Slowly and certainly change is happening all around me and I am giving myself space to accept all of those changes.
There are years that ask questions and years that answer.”
2018 in all her glory was the answer to the question I’ve always had at the back of my mind; how powerful am I?
I sat in my best friends car on New Years Day – a routine we’ve had for the past 4 years. Typically I go over to her house, we do resolutions, she cooks, I linger in the kitchen being minimally helpful. We eat. I talk. She listens. I listen, she talks. We go over our goals; mine reflective of my maximalist tendencies, hers reflective of her more minimalist approach to life. This time it was a little different, we decided to go get Thai food instead. There were no long lists of resolutions. We talked, caught up, listened, laughed. Then she took me home.
We sat in her car as she pulled into my drive way,
It was cold out and yet we lingered in the cold almost as if we knew for sure this year would be an ending in a lot of ways. As we lingered we talked about our dreams. I had just returned from California a couple of months prior and was contemplating a more permanent move. She was ready to start a family. We talked about the possibility of both. A little hopeful, but not too hopeful. We’ve both known disappointment. We laughed. We always laugh together. We prayed. We always pray together. I told her I was really angry at God but that me and God would be fine. We bared our souls to each other, exactly as we were in that moment. We hugged each other and our intentions and prayers and all the unspoken things were out in the world.
That was day 1 of 2018.
As I sit here on day 351 of 2018 at my new home in California, looking at pictures of my best friends newborn, getting ready to change up my New Years routine this year and spend it teaching yoga in West Africa, a decade-long dream finally realized, I’m in awe of how much can actually happen in a year.
I could go on and on about the mechanics of how this year actually happened but the truth is that I don’t really recall much of the mechanics. As I look at it from the broad strokes of the year, I realize it took me on a daily journey that I was fully present for and I’m only now unpacking all of the changes. For those that have followed on social media, you know all about my commitment to easeful transitions as I moved to California, changed career trajectories, became more focused on being fully present in my own life and decided to take risks. I feel drastically different from the girl I was at the beginning of the year and I’m grateful for all those that have been a part of that journey.
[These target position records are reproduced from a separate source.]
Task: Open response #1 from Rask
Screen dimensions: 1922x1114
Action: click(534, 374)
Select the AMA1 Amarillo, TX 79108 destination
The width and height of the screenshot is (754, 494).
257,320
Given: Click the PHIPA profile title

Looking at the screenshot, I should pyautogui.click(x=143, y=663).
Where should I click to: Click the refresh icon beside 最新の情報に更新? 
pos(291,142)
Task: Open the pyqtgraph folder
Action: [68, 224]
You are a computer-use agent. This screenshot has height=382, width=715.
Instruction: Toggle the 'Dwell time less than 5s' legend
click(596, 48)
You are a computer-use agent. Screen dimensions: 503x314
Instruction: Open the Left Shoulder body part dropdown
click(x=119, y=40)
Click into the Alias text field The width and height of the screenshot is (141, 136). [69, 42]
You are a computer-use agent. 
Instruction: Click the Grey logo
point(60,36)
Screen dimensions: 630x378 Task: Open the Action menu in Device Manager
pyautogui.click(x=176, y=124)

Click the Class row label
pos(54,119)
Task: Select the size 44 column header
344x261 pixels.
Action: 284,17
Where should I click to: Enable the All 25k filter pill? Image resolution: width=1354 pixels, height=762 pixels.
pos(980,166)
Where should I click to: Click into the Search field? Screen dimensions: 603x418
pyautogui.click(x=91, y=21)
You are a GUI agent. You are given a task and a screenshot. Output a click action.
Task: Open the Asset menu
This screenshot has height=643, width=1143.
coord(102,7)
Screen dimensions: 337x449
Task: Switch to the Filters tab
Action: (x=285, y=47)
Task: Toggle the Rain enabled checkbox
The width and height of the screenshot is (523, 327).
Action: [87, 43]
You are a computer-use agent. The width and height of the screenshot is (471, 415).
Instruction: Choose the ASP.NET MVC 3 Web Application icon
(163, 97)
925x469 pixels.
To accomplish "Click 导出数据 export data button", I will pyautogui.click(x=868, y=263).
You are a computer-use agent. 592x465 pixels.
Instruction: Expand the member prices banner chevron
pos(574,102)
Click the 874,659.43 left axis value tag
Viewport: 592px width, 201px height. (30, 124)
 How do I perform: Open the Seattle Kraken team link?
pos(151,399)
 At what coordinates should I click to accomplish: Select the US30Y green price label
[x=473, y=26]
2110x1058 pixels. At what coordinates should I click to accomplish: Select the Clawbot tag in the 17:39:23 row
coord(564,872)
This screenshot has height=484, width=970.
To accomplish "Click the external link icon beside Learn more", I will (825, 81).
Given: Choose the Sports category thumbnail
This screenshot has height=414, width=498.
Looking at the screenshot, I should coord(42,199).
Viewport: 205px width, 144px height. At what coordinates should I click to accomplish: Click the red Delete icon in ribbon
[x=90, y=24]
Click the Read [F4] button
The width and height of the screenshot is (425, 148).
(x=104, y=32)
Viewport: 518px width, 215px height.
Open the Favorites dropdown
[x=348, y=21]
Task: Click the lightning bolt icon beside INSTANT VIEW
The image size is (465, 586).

I became a lover of poetry this year.
Crisply written words that expressed all the feelings in an accessible way became a life force this year.
I chose my family this year.
I chose myself this year.
I grew more into my body and soul this year.
I found the courage to quit an abusive work space this year.
I got the job of my dreams this year
I leaned very deeply into ease as a way of being this year.
I transitioned into my mid-twenties this year
I owned my desires this year
I expanded my community this year
I left Facebook for good this year
I celebrated my girlhood this year
I became a woman this year
I became intimate with uncertainty
she did not break me.
I learnt boundaries after heartbreak
it did not kill me.
I gave acceptance to all my imperfections
and became whole.
All of these showed me my own power, the capacity to dream things in my inner world and change my external world to fit into the world I’ve been dreaming up. They showed me that even at my most fragile, there is always a glimmer of that inner fortitude that I can cling to if I get quiet and gentle with myself.